Filtre as linhas abaixo e copie todas as que contêm a palavra "width", levando em conta maiúsculas e minúsculas.

» Material de entrada:
*-*-*
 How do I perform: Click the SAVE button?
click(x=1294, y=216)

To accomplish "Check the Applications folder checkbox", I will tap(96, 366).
*-*-*
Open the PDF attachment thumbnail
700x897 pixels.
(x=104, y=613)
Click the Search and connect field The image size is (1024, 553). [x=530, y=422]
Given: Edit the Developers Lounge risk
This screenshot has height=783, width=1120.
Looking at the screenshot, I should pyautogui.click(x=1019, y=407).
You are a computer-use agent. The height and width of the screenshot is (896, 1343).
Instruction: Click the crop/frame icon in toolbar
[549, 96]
*-*-*
» Resposta do exercício:
This screenshot has height=783, width=1120.
You are a computer-use agent. The height and width of the screenshot is (896, 1343).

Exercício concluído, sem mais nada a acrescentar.